Ilustrasi Penenun menyelesaikan proses akhir tenun ikat khas FLores, NTT, yang dipamerkan di Nusa Dua, Bali, Senin (8/10) (ANTARA | JEFRI TARIGAN)
Perlindungan terhadap hak kekayaan intelektual kain tradisional Indonesia belum merata. Padahal, ini penting untuk mencegah risiko kepunahan. Sebagai bagian dari bentuk kepedulian sekaligus asa pelestarian kain tradisional, digelar Tenun Ikat Sikka Auction dan Marketplace di Jakarta, 15-17 Februari 2019.
"Sebenarnya ini adalah upaya untuk memperkenalkan ke masyarakat mengenai tenun ikat sikka, bagaimana dibuat dan berasal dari mana," ujar ketua penyelenggara event Waty Suhadi kepada HARIAN NASIONAL, Rabu (13/2).
Tenun ikat sikka merupakan kain ikat khas asli Kabupaten Sikka, Provinsi Nusa Tenggara Timur (NTT). Kain ini merupakan tenun ikat pertama yang dilindungi kekayaan intelektualnya. "Kami khawatir jika tidak ada pengenalan dan tidak ada regenerasi, tenun seapik dan secantik ini akan punah nantinya," kata dia, menambahkan.

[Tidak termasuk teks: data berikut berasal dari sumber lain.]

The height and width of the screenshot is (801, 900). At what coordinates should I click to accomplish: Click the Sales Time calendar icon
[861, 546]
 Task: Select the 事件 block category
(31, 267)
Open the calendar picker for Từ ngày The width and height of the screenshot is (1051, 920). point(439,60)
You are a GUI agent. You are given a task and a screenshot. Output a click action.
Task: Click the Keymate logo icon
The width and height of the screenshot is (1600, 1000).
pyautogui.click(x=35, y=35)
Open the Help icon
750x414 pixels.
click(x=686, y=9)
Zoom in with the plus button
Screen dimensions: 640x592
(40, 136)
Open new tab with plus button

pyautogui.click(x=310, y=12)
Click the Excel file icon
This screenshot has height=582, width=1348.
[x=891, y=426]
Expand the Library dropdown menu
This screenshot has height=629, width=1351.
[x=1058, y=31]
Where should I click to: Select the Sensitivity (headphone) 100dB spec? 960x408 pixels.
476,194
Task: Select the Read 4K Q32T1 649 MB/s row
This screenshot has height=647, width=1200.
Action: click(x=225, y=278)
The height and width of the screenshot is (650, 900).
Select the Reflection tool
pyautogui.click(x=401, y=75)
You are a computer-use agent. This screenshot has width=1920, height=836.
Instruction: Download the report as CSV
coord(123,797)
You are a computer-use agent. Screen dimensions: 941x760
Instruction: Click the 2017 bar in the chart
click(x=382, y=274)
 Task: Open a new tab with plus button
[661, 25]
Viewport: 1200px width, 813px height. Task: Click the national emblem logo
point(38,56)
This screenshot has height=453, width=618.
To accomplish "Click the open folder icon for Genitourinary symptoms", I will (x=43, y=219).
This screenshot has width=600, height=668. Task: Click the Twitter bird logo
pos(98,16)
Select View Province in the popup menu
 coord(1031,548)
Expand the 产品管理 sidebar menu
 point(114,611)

Regenerasi, menurut Waty, merujuk bukan hanya pada usia-mengingat penduduk asli rata-rata sudah tak lagi muda-melainkan juga kemauan.
Secara keseluruhan, produksi kain tenun ikat cenderung sama. Namun, setiap daerah memiliki motif dan filosofi masing-masing. Proses pembuatan yang lebih rumit dan memerlukan ketekunan tingkat tinggi dibanding tenun pada umumnya menjadikan profesi penenun ikat sikka ini kalah populer.
"Karena benangnya harus diikat dulu untuk memberikan pola desain, kemudian diwarnai, baru setelah itu ditenun," kata dia, menjelaskan.
Waty menjelaskan, wujud pelestarian kain tenun ikat sikka tentu saja tidak melulu jadi penenun. Namun, setidaknya mereka bisa mewarisi keterampilan itu. Ia di sisi lain berharap, generasi muda dengan pemikiran cemerlang mereka bisa menciptakan produk-produk baru dari kain tenun khas Sikka ini, sehingga menambah nilainya.
"Sudah banyak desainer muda yang menciptakan karya dari produk tenun. Berangkat dari situ saya berharap dapat menarik anak-anak muda asli Sikka untuk belajar menenun seperti orangtua mereka. Kita semua bertanggung jawab terhadap heritage Indonesia."